7. Finally, you will (hopefully) be overwhelmed by how many people care about you. I will never be able to thank all of the people who have donated money, meals, and time to help us, not to mention all of the supportive emails, cards and gifts that I have received. If I ever thought I was alone, I never will again. There are people praying for me on nearly every continent. It is astonishing and incredibly humbling. We shouldn’t need serious illness to bring us together, but maybe sometimes we do.

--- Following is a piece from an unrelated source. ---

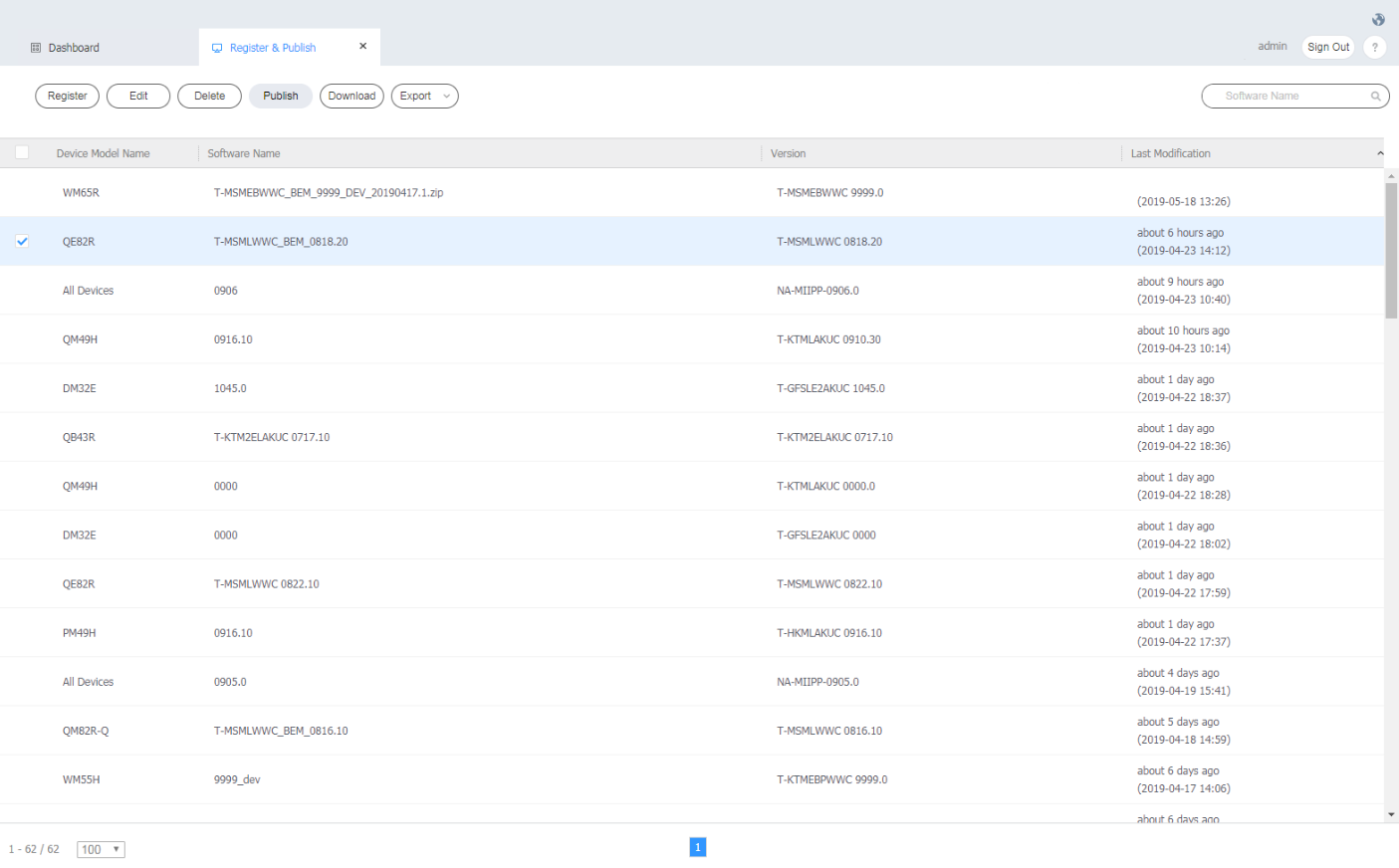Switch to the Dashboard tab

pyautogui.click(x=74, y=48)
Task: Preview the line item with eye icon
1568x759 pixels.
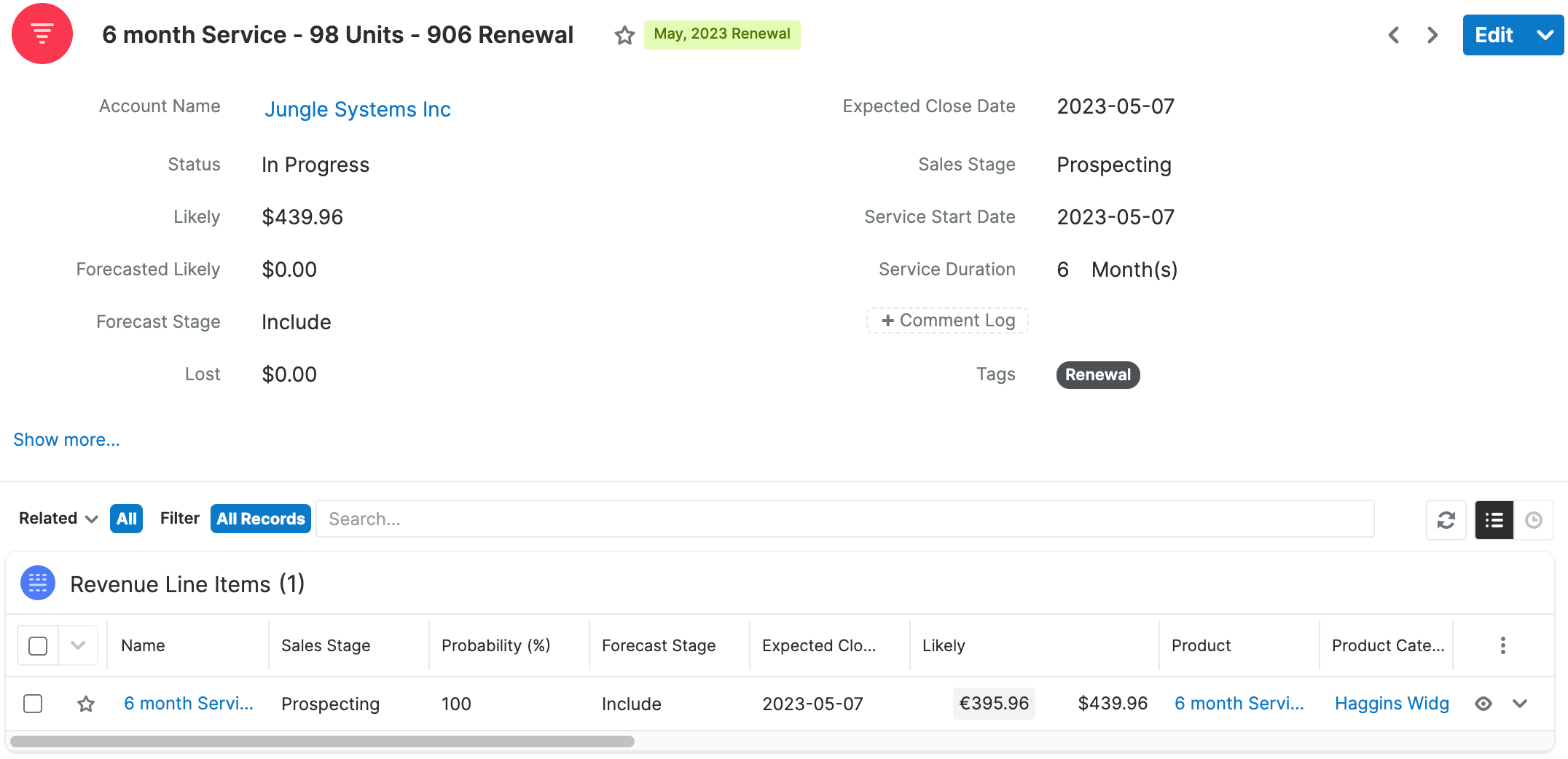Action: coord(1483,704)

There you have it. Seven good things about being sick. I may be crawling up the stairs, I may have no white blood cells, but I don’t have to do dishes and I look great in leggings.

That’s something, right?

Coming Home

After five weeks in the hospital, coming home was a delightful but strange experience. While being in the hospital was hard in more ways than I could have imagined, coming home also presented challenges that I did not expect.

In the hospital, I had endless hours to read, write, journal, do yoga, watch mindless television -- all of those things that a full-time parent/full-time student never has time to do. On the flip side, I had horrible hospital food, a perpetual IV tether, limited mobility, and the nonstop invasion of doctors, nurses, cleaning staff, physiotherapists and social workers into my room.

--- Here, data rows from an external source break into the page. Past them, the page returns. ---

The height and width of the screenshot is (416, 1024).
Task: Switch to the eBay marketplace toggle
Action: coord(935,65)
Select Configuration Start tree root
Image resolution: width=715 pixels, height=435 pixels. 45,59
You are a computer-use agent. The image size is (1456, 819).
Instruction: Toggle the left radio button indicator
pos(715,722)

But at home, the day starts with shrieking. Not angry shrieking, just the results of my 11-month-old delightfully experimenting with her vocal range, and my preschooler egging her on. Peaceful meditation is out. As soon as I come downstairs, they are all over me. I can barely get breakfast without one kid hanging onto my ankles and the other one shoving a book into my face, demanding that I read. I get the impression that they might have missed me, just a little bit.

And then there is the inevitable chaos of home. Dishes, laundry, toys, and seemingly endless clutter… things that are all much easier to ignore while in the hospital. Now nothing is how I left it and all I want to do was tidy and redecorate, but having no blood cells puts a damper on those sorts of tasks.

So for the first week, I accepted the mess. I embraced the noise. I did nothing but sit with the kids and let them climb on me. My daughter followed me everywhere saying: “Mama! Mama!” and refused to let me put her down. My son wanted to show me all of his toys again, as though I must have forgotten all about the cool Duplo and spy Playmobil while I was gone.

Then I started realizing that I hadn’t written in my journal in days. Yoga had gone by the wayside, writing this blog was not happening. Surely there must be a way to balance the monotonous silence of the hospital with the insanity of two very loud (and messy) young children at home.

And then I found the solution. A locked door, a loud fan, earplugs and (if needed) some Gravol. I guarantee that will put you into a kid-free, blissful haze like nothing else. Now this should go without saying, but if your kids are really young and you don’t have someone else watching them, this may not be the best course of action for you. Or maybe it is. I shall not judge.

I felt guilty about this at first, after being away from my children for so long, but there is no healing without rest. If I don’t learn that now, I never will. I love my family more than anything, but being climbed on all day long when your body is just barely recovering is not the way to get better. (Crawling up the stairs with low blood pressure and two kids pulling at your feet is also just begging for a catastrophic accident.) So at some point every day, I lock the door and sleep and read. Maybe soon I’ll start to write more. For now this will have to do.